Проведение раннего ортодонтического лечения у детей с дистальной окклюзией зубных рядов и синдромом затрудненного носового дыхания способствует увеличению воздухопроводящего пространства носоглотки на уровне проекции верхней челюсти, что является альтернативой аденотомии у пациентов данной группы (рис. 5).

Таким образом, проведенный анализ данных дентальной компьютерной томографии позволил сделать вывод о том, что ротовой стереотип дыхания, причиной которого являлись аденоиды в сочетании с дистальной окклюзией зубных рядов, оказывает негативное влияние на формирование средней трети лица.

Определение данных параметров выполнялось с помощью высокоинформативного исследования — дентальной компьютерной томографии. Данный метод позволяет проводить измерение линейных параметров с высокой точностью, при этом вероятность возникновения ошибки минимальна.

С нашей точки зрения, уменьшенные коэффициенты соотношения ширины между премолярами и молярами и высоты грушевидного отверстия должны определяться перед проведением аденотомии у детей с синдромом затрудненного носового дыхания, обусловленным аденоидами. Свидетельствуя о выраженных нарушениях в структуре назомаксиллярного комплекса, они являются одним из показаний к оперативному устранению синдрома затрудненного носового дыхания.
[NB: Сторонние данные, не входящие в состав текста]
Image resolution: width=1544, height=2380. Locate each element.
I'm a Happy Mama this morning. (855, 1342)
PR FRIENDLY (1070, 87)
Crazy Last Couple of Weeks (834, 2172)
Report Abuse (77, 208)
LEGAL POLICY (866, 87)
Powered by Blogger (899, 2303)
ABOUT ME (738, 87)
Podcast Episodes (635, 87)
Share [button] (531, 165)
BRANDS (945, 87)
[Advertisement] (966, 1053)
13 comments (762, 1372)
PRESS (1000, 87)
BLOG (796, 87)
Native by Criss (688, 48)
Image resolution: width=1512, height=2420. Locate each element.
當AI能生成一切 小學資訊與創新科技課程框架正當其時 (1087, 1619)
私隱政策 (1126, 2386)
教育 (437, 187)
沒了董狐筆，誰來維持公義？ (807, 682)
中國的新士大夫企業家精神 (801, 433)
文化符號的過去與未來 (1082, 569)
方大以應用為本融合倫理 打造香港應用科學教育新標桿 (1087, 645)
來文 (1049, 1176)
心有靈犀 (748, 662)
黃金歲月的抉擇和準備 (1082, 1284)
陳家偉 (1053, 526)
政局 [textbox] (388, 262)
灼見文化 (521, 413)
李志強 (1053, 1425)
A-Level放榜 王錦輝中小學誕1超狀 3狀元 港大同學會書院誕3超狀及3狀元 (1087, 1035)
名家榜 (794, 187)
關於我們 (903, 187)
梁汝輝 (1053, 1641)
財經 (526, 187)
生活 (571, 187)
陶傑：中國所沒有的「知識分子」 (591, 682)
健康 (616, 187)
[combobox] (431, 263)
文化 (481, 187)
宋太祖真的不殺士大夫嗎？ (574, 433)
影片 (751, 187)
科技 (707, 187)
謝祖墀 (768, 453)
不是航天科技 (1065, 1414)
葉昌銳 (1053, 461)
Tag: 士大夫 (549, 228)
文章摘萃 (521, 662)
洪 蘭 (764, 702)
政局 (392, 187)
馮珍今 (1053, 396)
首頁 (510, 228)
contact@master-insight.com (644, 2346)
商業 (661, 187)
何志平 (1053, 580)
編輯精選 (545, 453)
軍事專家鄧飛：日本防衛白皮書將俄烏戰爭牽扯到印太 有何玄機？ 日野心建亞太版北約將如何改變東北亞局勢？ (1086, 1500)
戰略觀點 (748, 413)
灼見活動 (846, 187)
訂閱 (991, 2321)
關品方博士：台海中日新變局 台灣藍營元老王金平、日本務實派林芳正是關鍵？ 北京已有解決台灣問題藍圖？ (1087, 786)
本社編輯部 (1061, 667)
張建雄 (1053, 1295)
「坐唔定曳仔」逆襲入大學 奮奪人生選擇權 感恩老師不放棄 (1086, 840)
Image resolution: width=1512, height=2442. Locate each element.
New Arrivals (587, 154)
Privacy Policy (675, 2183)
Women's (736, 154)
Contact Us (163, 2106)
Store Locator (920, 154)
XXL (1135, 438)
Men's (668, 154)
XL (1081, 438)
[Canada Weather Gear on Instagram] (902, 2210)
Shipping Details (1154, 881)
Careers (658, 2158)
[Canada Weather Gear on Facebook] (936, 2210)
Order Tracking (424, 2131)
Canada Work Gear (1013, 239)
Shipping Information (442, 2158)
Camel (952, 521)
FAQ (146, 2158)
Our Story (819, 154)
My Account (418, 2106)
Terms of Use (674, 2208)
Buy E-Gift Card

Современные диагностические возможности трехмерных дентальных томографов позволяют определять объем воздухопроводящего пространства верхних дыхательных путей в мм3. Влияние ортодонтического лечения на структуры назомаксиллярного комплекса является предметом наших дальнейших исследований.

ЛИТЕРАТУРА

  1. Сатыго Е. А. Влияние дисфункций мягких тканей на формирование зубочелюстной системы у детей. Возможности ранней коррекции с применением стандартной миофункциональной аппаратуры / Е. А. Сатыго. — М.: Валлекс М, 2004. — 32 с.
  2. Царькова О. А. Изменение профиля лица у детей с нарушенным носовым дыханием в процессе ортодонтического лечения : автореф. дис. … канд. мед. наук / О. А. Царькова. — Пермь, 2006. — 32 с.
  3. Kumar T. V. Ultrasonographic evaluation of effectiveness of circumoral muscle exercises in adenotonsillectomized children / T. V. Kumar, S. Kuriakose // J. Clin. Pediatr. Dent. — 2004. — Vol. 29, № 1. — P. 49—55.
  4. Lessa F. C. Breathing mode influence in craniofacial development / F. C. Lessa, C. Enoki, M. F. Feres [et al.] // Braz. J. Otorhinolaryngol. — 2005. — Vol. 71, № 2. — P. 156—160.
  5. Mahony D. Effects of adenoidectomy and changed mode of breathing on incisor and molar dcntoalveolar heights and anterior face heights / D. Mahony, A. Karsten, S. Linder-Aronson // Aust. Orthod. J. — 2004. — Vol. 20, № 2. — P. 93—98.
  6. Moss-Salentijn, L. Melvin L. Moss and the functional matrix / Moss-Salentijn, L. // J. Dent. Res. — 1997. — Vol. 76, № 12. — P. 1814—1817.
  7. Neugebauer, J. Comparison of 2- and 3-dimensional imaging for the diagnosis of the alveolar nerve position for the osteotomy of third molar / J. Neugebauer, R. Shirani, R. Mischkowski [et al.] // Proceedings of Computer Assisted Radiology and Surgery CARS’06 (Osaka, June 28 — July 1, 2006) // Int. J. CARS. — 2006. — Vol. 1, Suppl. 1. — P. 535.
  8. Svanborg E. [Important to investigate nocturnal respiratory obstruction in children. Obstructive respiratory disorders can result in deformed facial skeleton and bite] / E. Svanborg // Lakartidningen. — 2006. — Vol. 103, № 30—31. — P. 2215—2216. [шведск.]
  9. Tecco S. Changes in head posture after rapid maxillary expansion in mouth-breathing girls: a controlled study / S. Tecco, F. Festa, S. Tete [et al.] // Angle Orthod. — 2005. — Vol. 75, № 2. — P. 171—176.
  10. Vesse, M. [Respiration in orthodontic practice] / M. Vesse // Orthod. Fr. — 2005. — Vol. 76, № 1. — P. 67—83. [французск.]